● **Provided text**:
>>>>
Princess Jeongsin (Hangul: 정신궁주 or 정신공주, Hanja: 貞信宮主 or 貞信公主; d. 1421) was a Goryeo Royal Princess as the second daughter of King Gongyang and Royal Consort Sun.

Life
In 17 April 1390, she honoured as Princess Jeongsin (정신궁주, 貞信宮主) along with her sisters, then married with U Seong-beom (우성범) whom later honoured as Prince Danyang (단양군). However, in July 1392, after Yi Seong-Gye's ascension to the throne and made the new dynasty, U was sentenced to death and was beheaded along with Gang Hoe-gye (강회계), her younger brother-in-law.

U Seong-Beom came from the Danyang U clan (단양 우씨, 丹陽 禹氏) who was the son of U Hong-su (우홍수) and the grandson of U Hyeon-bo (우현보). With U, she had one issue, a daughter. While the Princess's father-in-law tried to conspired, it was failed and died after being executed by Taejo's royal troops in 23 August.

Family 
 Father - King Gongyang of Goryeo (고려 공양왕) (9 March 1345 - 17 May 1394)
 Grandfather - Wang Gyun, Prince Jeongwon (정원부원군 왕균)
 Grandmother - Grand Royal Consort Guk of the Kaesong Wang clan (국대비 왕씨)
 Mother - Royal Consort Sun of the Gyoha No clan (순비 노씨) (? - 1394) 
 Grandfather - No Jin (노진, 盧稹) (? - 1376)
<<<<
● **Data provided**:
>>>>
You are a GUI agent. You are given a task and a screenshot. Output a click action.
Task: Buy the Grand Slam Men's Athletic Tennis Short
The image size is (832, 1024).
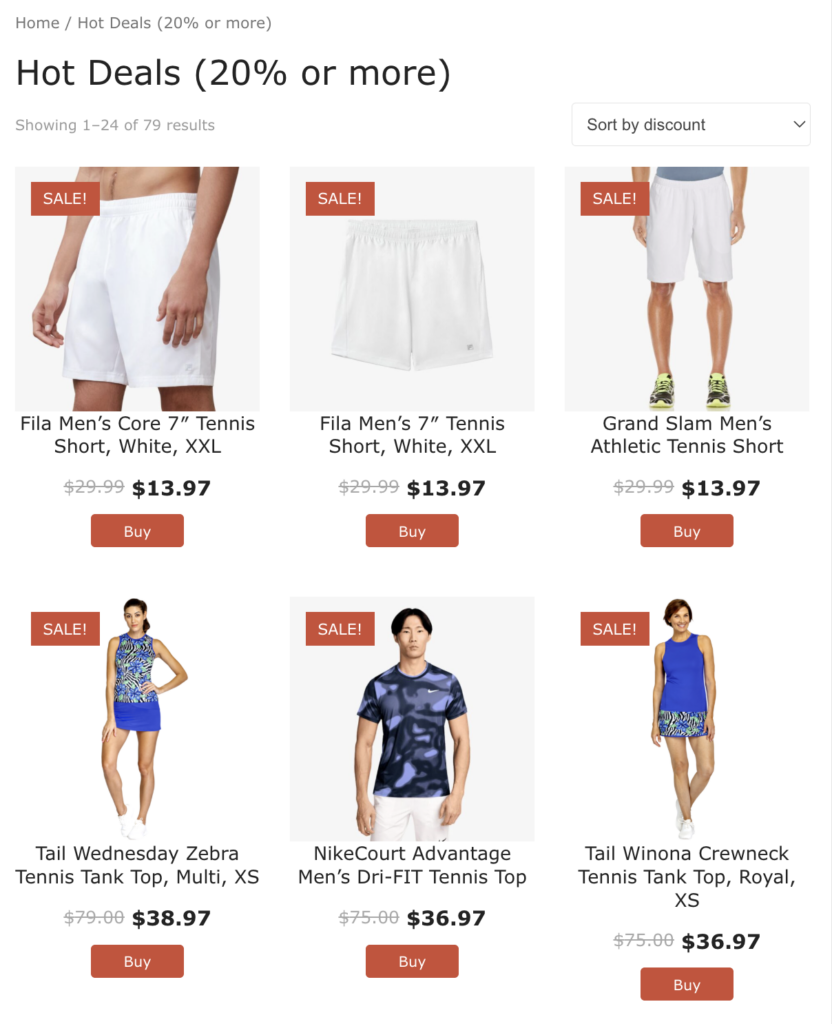(x=687, y=531)
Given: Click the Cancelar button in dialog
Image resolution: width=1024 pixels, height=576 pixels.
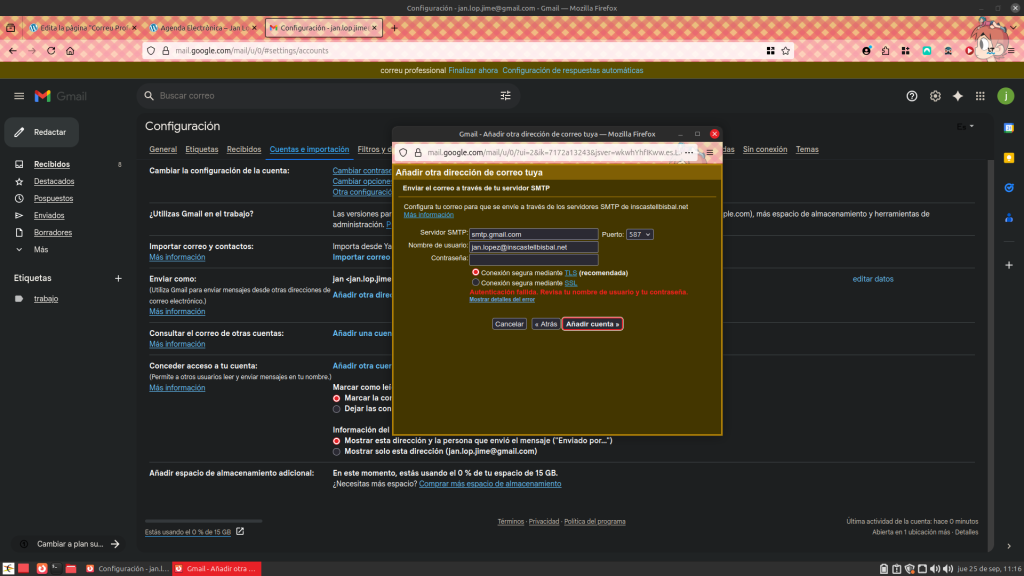Looking at the screenshot, I should point(509,324).
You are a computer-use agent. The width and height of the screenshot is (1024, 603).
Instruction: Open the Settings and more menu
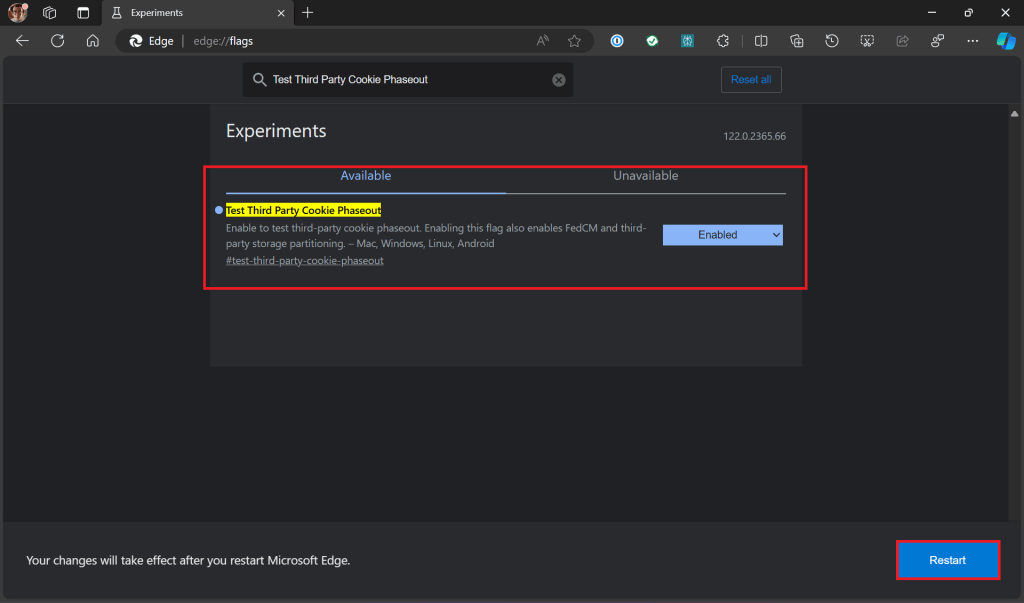pos(972,41)
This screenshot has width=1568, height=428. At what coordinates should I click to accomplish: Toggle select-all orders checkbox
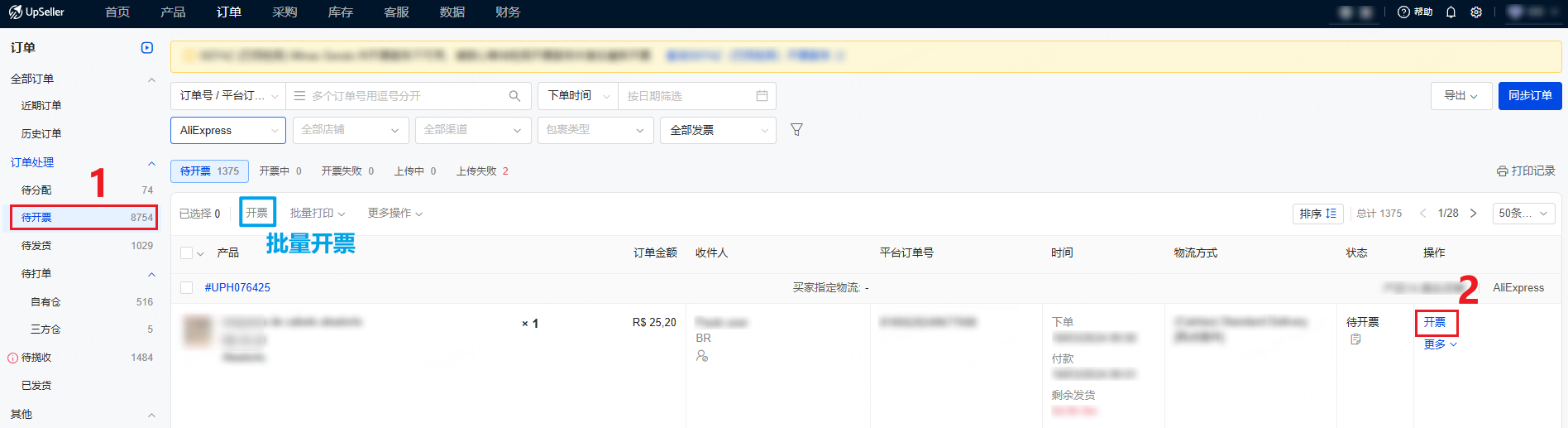187,253
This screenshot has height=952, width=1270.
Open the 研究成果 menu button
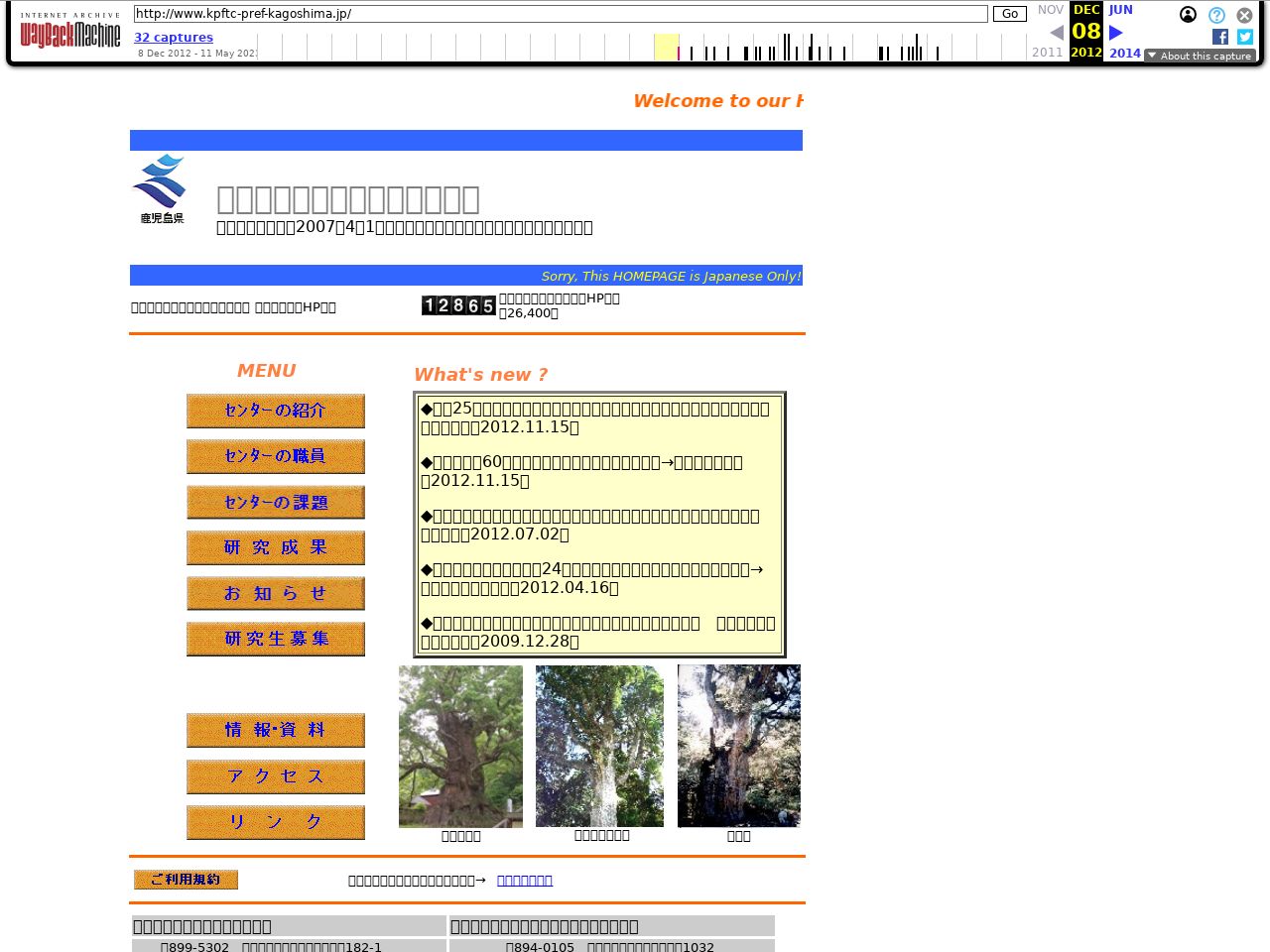point(275,547)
<<<<
● **Exercises**:
1. In the article on Princess Jeongsin, what basis does it give for her being a Goryeo Royal Princess? Answer in one to three sentences.
2. Continue the article on Princess Jeongsin from where it stops.

● **Written answers**:
1. She held that rank as the second daughter of King Gongyang of Goryeo and his wife, Royal Consort Sun.

2.
 Grandmother - Royal Consort Myeongui of the Hong clan (명의비 홍씨, 明懿妃 洪氏)
 Siblings 
 Older sister - Princess Suknyeong (숙녕궁주)
 Brother-in-law - Wang Jip, Prince Ikcheon (익천군 왕집, 王緝) (? - 1392)
 Younger sister - Princess Gyeonghwa (경화궁주)
 Brother-in-law - Kang Hoe-gye (강회계, 姜淮季) (? - 1392)
 Younger brother - Wang Seok, Prince Jeongseong (왕석 정성군) (? - 1394)
 Sister-in-law - Lady Lee of the Incheon Lee clan (인천 이씨, 仁川 李氏)
 Husband - Woo Seong-beom (우성범, 禹成範) (? - 31 July 1392)
 Father-in-law - Woo Hong-su (우홍수, 禹洪壽) (1355 - 1392)
 Mother-in-law - Lady Yun of the Musong Yun clan (무송 윤씨, 茂松 尹氏)
 Issue 
 Daughter - Woo Gye-in (우계인), Lady Woo of the Danyang Woo clan 
 Son-in-law - Jeong Yeon (정연, 鄭淵)
 Granddaughter - Princess Consort Jeong of the Yeongil Jeong clan (? – 31 May 1453) (부부인 영일 정씨)
 Grandson-in-law - Yi Yong, Grand Prince Anpyeong (18 October 1418 – 18 November 1453) (이용 안평대군)
 Great-Grandson - Yi Woo-jik, Prince Uichun (의춘군 이우직) (1439 - 1454)
 Great-Grandson - Yi Woo-ryang, Prince Deokyang (덕양군 우량) (? - 1452)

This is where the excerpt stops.